Dixons Retail which is Europe’s second-biggest electrical goods retailer, has agreed to pay €69 million (£59 million) to Germany’s mutares to take the loss-making Pixmania online business off its hands.

Reuters reports that shares in the group, which have more than doubled over the past year, rose up to 10 percent on Thursday on the PIXmania deal and news of a withdrawal from Turkey – actions in line with Dixons’ plan to focus on markets where it has a leading “multi-channel” position with a combined stores and internet business.

Pixmania employs around 850 and saw underlying sales slump 28% in the first quarter and has been dragging down the performance of the wider Dixons group as it battles difficult markets across Europe.
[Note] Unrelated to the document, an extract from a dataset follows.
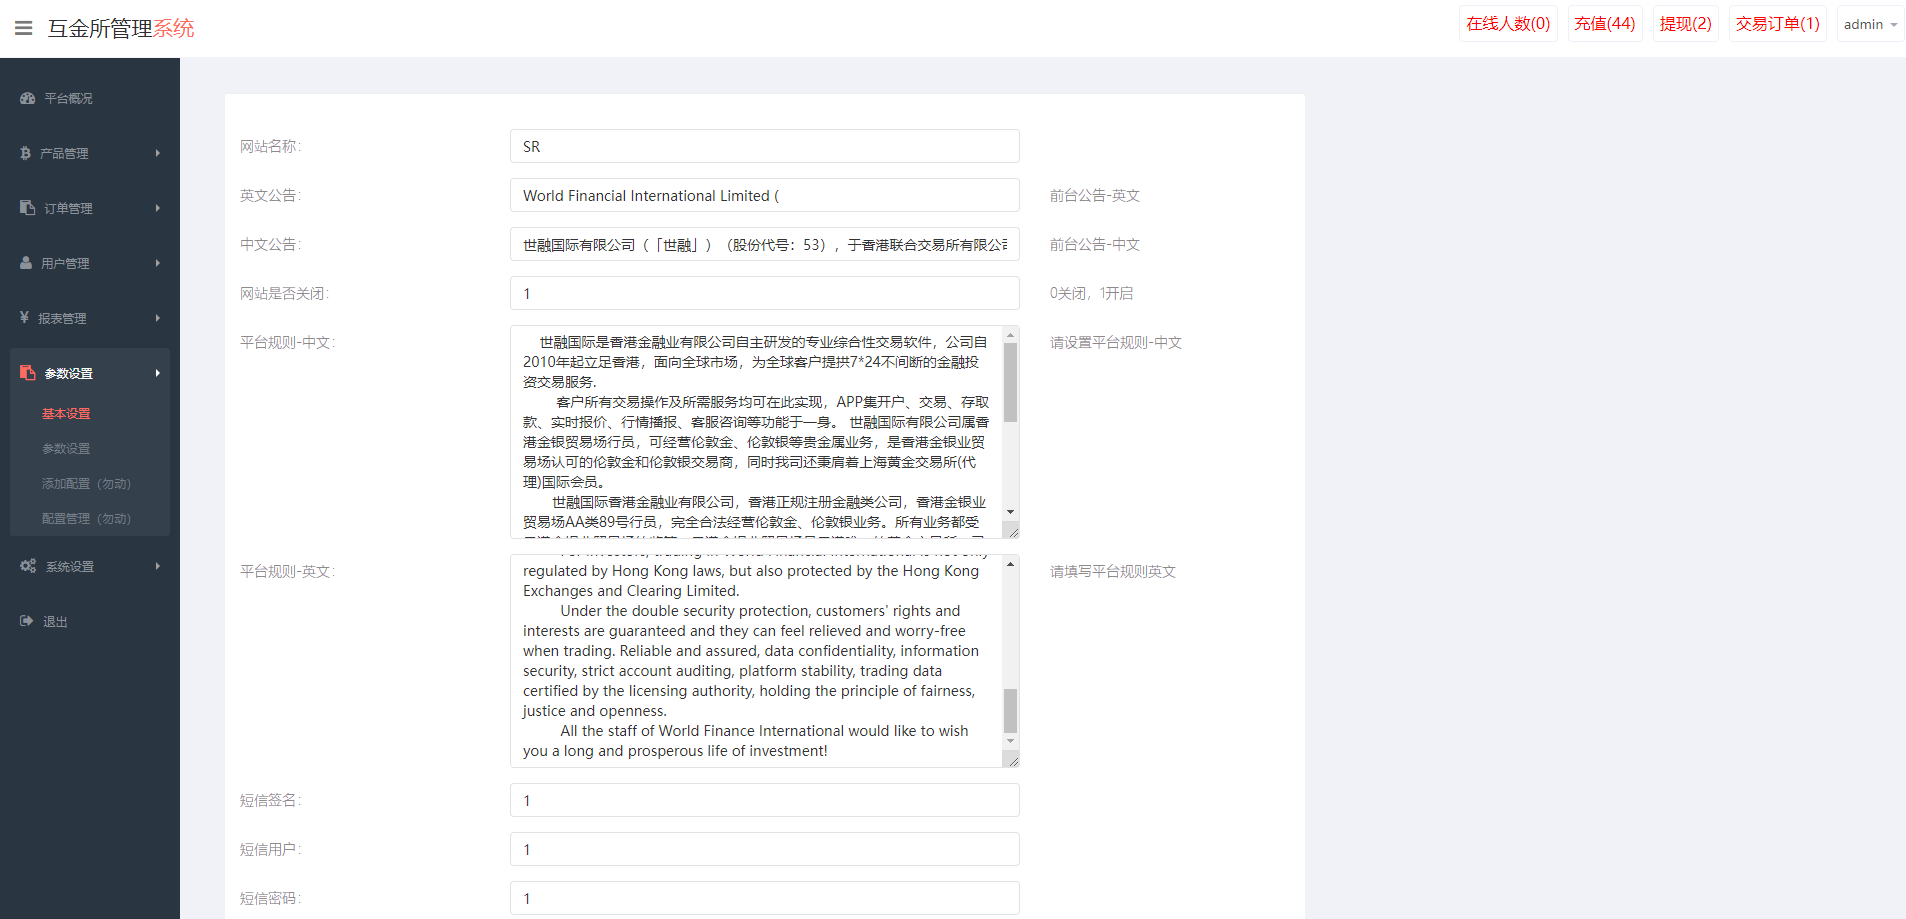Click the logout exit icon
Viewport: 1906px width, 919px height.
tap(26, 621)
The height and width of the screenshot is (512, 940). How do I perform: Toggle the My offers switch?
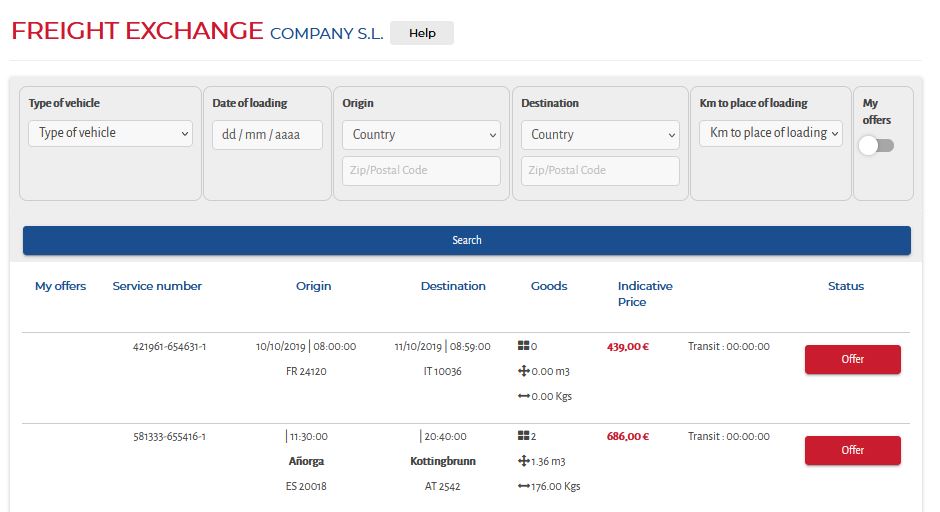(876, 146)
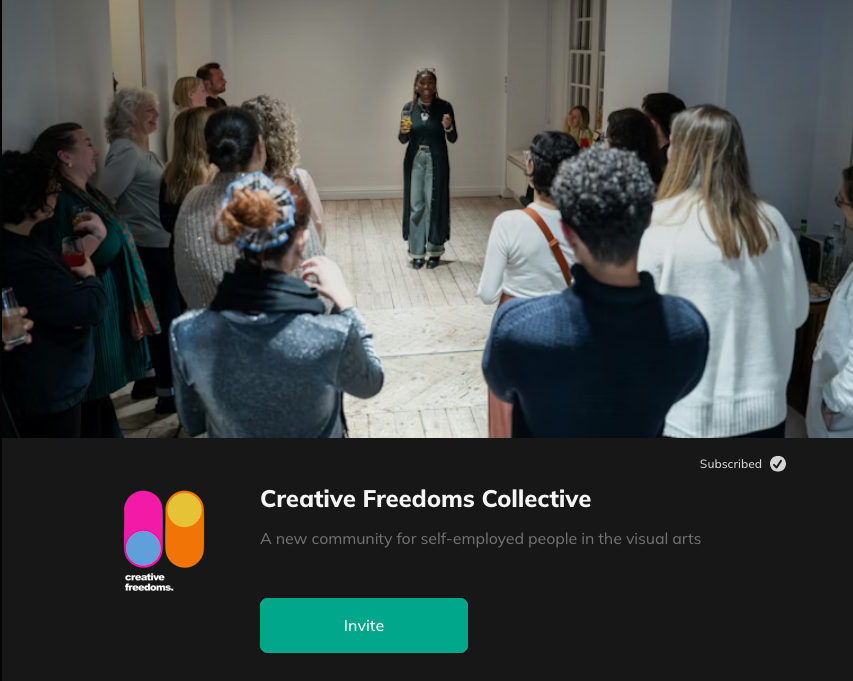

Dixons has received an irrevocable offer from German industrial holding company mutares to buy Pixmania. The deal, which is subject to up to four months consultation with Pixmania’s French works councils, would see Dixons provide the cash to support mutares’s plan to develop the business.

“Pixmania operates in countries where we’re not market leader and operates a (single channel) model that is not ours. I don’t think we’re particularly good at running that kind of business,” Chief Executive Sebastian James told reporters.

“We do best when we stick to our knitting,” he added.

Dixons has also agreed to sell its loss-making 32-store ElectroWorld operations in Turkey to local specialist Bimeks for about 2 million pounds.

“That just leaves Italy to sort out, assuming Dixons keep Greece,” said independent retail analyst Nick Bubb, adding the amount of dowry paid for PIXmania was “very acceptable”.

News of the disposals came as Dixons posted a rise in first-quarter sales with growth in Britain and northern Europe, driven by robust demand for tablet computers, offsetting continued weakness in southern Europe.

Sales at stores open over a year rose 2% in the 12 weeks to July 31, though gross margins fell 0.4%, in line with analysts’ expectations according to reports.

Like-for-like sales were up 6% in the UK and Ireland and grew 5% in northern Europe. But they fell 12% in the southern Europe division, made up of Italy and Greece.

Across Europe many store groups are still struggling as government efforts to bring down national debts reduce consumers’ disposable incomes. Electrical retailers have been particularly exposed because they sell discretionary goods and face intense competition from supermarkets and internet giants like Amazon and eBay.

Sebastian James said that despite recent surveys and data showing improved economic conditions in Britain he remained cautious on the state of the market for the year ahead.